Après la rencontre, il était temps de faire le bilan de la première saison. Cet article de l’époque dans le New York Times montre qu’il était positif, notamment grâce à la moyenne de 17 416 spectateurs par match, alors que l’objectif était de 10 000. Encouragés, les dirigeants demeuraient prudents. Doug Logan (commissaire) : « Nous avons dépassé nos attentes d’environ 80 pour cent. Mais j’adopte l’approche réaliste voulant que vous ne vous implantez pas grâce au succès d’une saison. Je suis un étudiant en histoire et j’espère que je ne vais pas commettre les mêmes erreurs que mes prédécesseurs. »


Il n’avait pas tort : pendant 10 ans, la Major League Soccer a connu de nombreux soubresauts. Elle a été capable de changer et d’évoluer à de nombreux égards. Certains anecdotiques, d’autres indispensables. Cet article répertorie certaines des modifications qui ont eu lieu en 20 ans. Parmi les plus triviales : la pose des gardiens sur les photos. « Durant la première saison de MLS en 1996, les gardiens de but avaient tendance à croiser leurs bras sur leur poitrine et à poser leurs mains sur leurs épaules lors des photos de l’équipe qui commençait le match. Pourquoi, demandez-vous ? Nous aimerions pouvoir vous le dire ! », se demande-t-on sur le site de San José. Voilà la réponse : ces années-là, les marques de gants ont commencé à vouloir que l’on voit leur nom sur les photos officielles. C’est une des positions que les gardiens avaient alors adoptées pour la montrer.

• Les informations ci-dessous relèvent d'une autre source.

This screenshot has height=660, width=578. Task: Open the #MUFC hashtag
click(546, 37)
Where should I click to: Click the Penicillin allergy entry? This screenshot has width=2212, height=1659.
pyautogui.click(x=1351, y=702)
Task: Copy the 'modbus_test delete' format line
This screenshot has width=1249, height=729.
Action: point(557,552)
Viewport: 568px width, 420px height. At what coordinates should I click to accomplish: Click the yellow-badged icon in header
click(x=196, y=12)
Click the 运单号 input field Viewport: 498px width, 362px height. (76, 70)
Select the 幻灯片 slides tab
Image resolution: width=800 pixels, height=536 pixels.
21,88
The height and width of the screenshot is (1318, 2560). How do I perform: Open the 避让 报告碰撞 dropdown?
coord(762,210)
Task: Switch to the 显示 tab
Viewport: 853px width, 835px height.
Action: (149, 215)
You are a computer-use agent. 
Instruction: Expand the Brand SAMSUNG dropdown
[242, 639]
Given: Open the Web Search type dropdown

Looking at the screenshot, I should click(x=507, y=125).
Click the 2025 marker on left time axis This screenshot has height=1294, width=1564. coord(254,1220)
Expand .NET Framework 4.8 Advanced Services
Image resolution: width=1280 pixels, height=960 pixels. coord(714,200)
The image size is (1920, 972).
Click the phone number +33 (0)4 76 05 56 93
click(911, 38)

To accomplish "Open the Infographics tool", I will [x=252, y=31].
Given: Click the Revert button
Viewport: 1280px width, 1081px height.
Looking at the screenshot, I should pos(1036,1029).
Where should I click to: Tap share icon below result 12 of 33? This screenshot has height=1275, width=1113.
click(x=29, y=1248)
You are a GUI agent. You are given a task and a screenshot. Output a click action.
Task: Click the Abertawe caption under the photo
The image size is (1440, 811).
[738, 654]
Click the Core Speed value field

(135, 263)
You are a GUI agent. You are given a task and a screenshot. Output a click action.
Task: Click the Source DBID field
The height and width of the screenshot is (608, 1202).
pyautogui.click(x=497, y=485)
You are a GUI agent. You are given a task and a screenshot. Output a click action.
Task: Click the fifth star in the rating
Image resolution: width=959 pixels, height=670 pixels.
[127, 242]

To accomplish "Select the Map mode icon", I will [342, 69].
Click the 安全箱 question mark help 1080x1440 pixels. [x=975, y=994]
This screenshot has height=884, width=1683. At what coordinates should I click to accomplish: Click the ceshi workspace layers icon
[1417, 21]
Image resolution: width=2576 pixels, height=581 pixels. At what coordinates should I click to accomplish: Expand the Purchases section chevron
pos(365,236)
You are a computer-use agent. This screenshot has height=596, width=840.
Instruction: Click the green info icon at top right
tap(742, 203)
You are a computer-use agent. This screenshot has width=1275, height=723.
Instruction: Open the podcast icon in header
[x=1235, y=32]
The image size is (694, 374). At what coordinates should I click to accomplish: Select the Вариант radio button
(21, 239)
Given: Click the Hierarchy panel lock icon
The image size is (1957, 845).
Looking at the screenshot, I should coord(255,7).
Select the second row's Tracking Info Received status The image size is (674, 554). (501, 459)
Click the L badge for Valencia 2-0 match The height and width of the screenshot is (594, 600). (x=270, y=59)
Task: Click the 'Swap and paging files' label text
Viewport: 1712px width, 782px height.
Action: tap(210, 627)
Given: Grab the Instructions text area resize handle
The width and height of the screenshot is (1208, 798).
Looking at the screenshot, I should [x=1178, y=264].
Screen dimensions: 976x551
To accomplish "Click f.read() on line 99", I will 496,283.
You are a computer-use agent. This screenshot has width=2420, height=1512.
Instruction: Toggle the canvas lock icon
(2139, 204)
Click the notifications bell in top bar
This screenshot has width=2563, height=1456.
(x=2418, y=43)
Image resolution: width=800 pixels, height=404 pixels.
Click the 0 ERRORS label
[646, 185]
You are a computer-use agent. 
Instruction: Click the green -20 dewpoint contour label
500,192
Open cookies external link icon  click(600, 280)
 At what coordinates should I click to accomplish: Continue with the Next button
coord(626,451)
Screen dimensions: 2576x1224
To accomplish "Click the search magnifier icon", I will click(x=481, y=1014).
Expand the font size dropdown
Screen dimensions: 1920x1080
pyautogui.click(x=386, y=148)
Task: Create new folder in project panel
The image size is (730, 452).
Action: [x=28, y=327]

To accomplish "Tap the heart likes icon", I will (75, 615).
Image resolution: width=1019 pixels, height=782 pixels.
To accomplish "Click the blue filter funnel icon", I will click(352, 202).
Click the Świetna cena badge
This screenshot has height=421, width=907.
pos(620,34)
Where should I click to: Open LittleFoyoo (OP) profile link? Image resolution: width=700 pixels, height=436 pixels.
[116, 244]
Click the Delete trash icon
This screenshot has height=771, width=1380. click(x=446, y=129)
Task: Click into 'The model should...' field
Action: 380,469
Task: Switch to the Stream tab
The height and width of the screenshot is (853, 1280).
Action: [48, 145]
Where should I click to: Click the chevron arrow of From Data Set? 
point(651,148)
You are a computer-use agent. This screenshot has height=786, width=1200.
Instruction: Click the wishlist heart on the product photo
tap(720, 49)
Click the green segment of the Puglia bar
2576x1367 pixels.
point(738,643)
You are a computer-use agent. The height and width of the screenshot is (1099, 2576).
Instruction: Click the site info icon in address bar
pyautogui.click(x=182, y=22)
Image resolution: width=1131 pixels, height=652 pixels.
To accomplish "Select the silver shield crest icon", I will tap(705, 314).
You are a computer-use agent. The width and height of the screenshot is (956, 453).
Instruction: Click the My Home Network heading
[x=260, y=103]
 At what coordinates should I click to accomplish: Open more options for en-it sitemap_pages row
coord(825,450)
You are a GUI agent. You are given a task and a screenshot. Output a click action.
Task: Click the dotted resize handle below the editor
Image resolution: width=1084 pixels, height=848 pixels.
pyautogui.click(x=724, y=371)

Cet article de Steve Davis sur World Soccer Talk entre davantage dans les détails des progrès remarquables effectués par la MLS en 20 ans. Jouer dans son propre stade a été l’un des changements clefs : « La MLS a commencé avec une bande de locataires, généralement de terrains très peu adaptés dans des domaines importants. Les terrains étaient trop petits, et les surfaces trop synthétiques à trop d’endroits. Tout le monde reconnaissait le besoin financier de stades, mais peut-être que personne parmi nous ne pouvait en saisir l’importance primordiale. Contrôler les dates est tellement important et change tellement la dynamique de négociation des contrats TV. »


Peu de championnats ont évolué aussi vite que la MLS entre 1996 et 2016. Alors, qui sait où elle en sera dans 20 ans ?




La fonction des gens cités est celle qu’ils occupaient à l’époque.